The present invention is not limited to the above-described embodiments, and various modifications and applications can be made without departing from the gist of the present invention.
For example, all or some of the functions shown in FIG. 1 in each embodiment are stored in a ROM (Read Only Memory) connected to a CPU (Central Processing Unit) (not shown). It can also be executed by a program.

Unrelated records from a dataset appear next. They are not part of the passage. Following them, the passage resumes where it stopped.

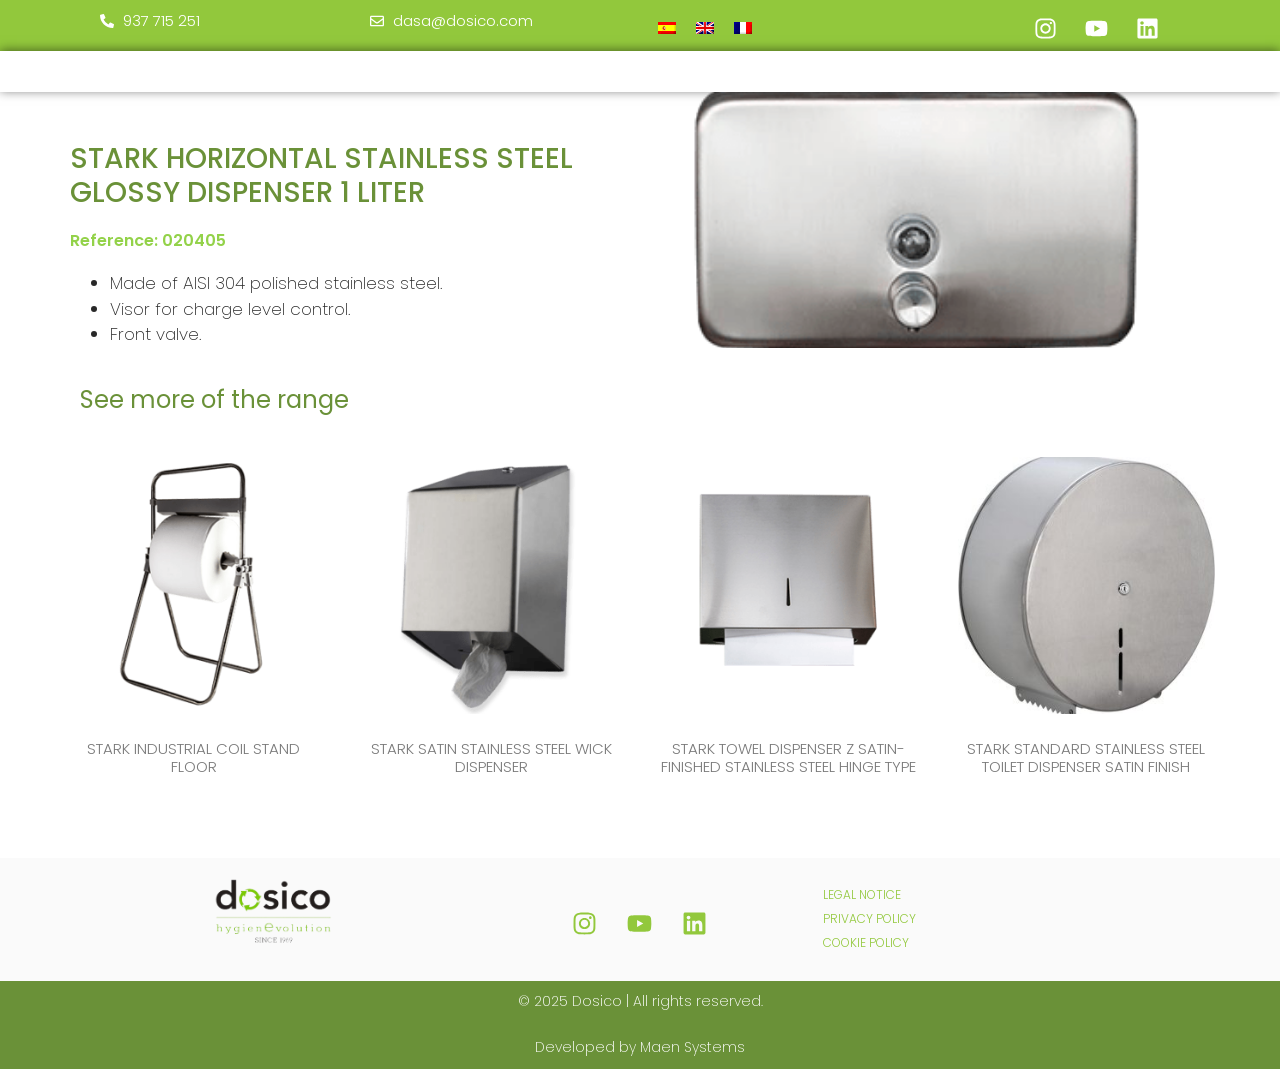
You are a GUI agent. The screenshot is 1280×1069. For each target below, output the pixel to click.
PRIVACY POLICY (869, 918)
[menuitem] (667, 27)
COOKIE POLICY (866, 942)
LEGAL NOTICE (862, 894)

DESCRIPTION OF SYMBOLS 1 ... MIMO radar system, 10-i + k-1 (i is 2 to n, k is 2 to 1) ... Transmitter, 11-1, 11-ka (k is 2 to 1), 11-ib (i is 2) ~ N) ... transmitting antenna, 20-j (j is 1 to m) ... receiving apparatus, 21-j (j is 1 to m) ... receiving antenna, 30 ... signal processing apparatus, 40 ... object, d ... antenna Interval, s1-1, s1-ka (k is 2 to 1), s1-ib (i is 2 to n) ... transmission signal, s2-j (j is 1 to m) ... reception signal

Claims (5)

A plurality of transmission devices having a transmission antenna;
A plurality of receiving devices each having a receiving antenna;
A signal processing device configured to form a virtual array with a plurality of virtual antennas based on the spacing between the transmitting antennas and the spacing between the receiving antennas, and processing received signals received by the plurality of receiving devices;
As the arrangement of the transmission antennas to be used among the transmission antennas of the plurality of transmission apparatuses, the intervals between the transmission antennas to be used are all different from each other, and the intervals between the transmission antennas to be used are , And an arrangement with all equal intervals can be selected,
The signal processing device includes:
For short distances that cannot be observed with long pulse waves in the configured virtual array, the virtual array is configured using an arrangement in which the intervals between the transmitting antennas used are all equal, and other observations are made. Regarding the distance, the MIMO radar system is characterized in that the virtual array is configured using an arrangement in which the intervals between the transmitting antennas to be used are all different . The maximum element spacing of the transmit antennas, MIMO radar system of claim 1, wherein the plurality of receiving antennas is less than configured array length being utilized. The signal processing device includes:
In the configured virtual array, when there are the virtual antennas arranged at the same position, the received signals from the plurality of virtual antennas arranged at the same position are integrated for each scanning angle. The MIMO radar system according to claim 1 or 2 . The interval between the receiving antennas of the plurality of adjacent receiving devices is
The MIMO radar system according to any one of claims 1 to 3 , wherein all are arranged at equal intervals. The signal processing device includes:
In the configured virtual array, when there are the virtual antennas arranged at the same position, the plurality of virtual antennas arranged at the same position after weighting the virtual array arranged at the same position The MIMO radar system according to any one of claims 1 to 4 , wherein the received signals according to (1) are integrated for each scanning angle.